◆ **EXERCISE GOAL**: The answer must be an exact copy of every record.

Collected data:
[Start of Attachment]
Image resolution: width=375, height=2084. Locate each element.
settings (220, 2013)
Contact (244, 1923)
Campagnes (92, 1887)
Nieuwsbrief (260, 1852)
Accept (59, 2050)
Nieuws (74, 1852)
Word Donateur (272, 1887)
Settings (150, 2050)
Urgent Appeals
[End of Attachment]
◆ **SOLVED PROBLEM**:
Image resolution: width=375, height=2084. Locate each element.
settings (220, 2013)
Contact (244, 1923)
Campagnes (92, 1887)
Nieuwsbrief (260, 1852)
Accept (59, 2050)
Nieuws (74, 1852)
Word Donateur (272, 1887)
Settings (150, 2050)
Urgent Appeals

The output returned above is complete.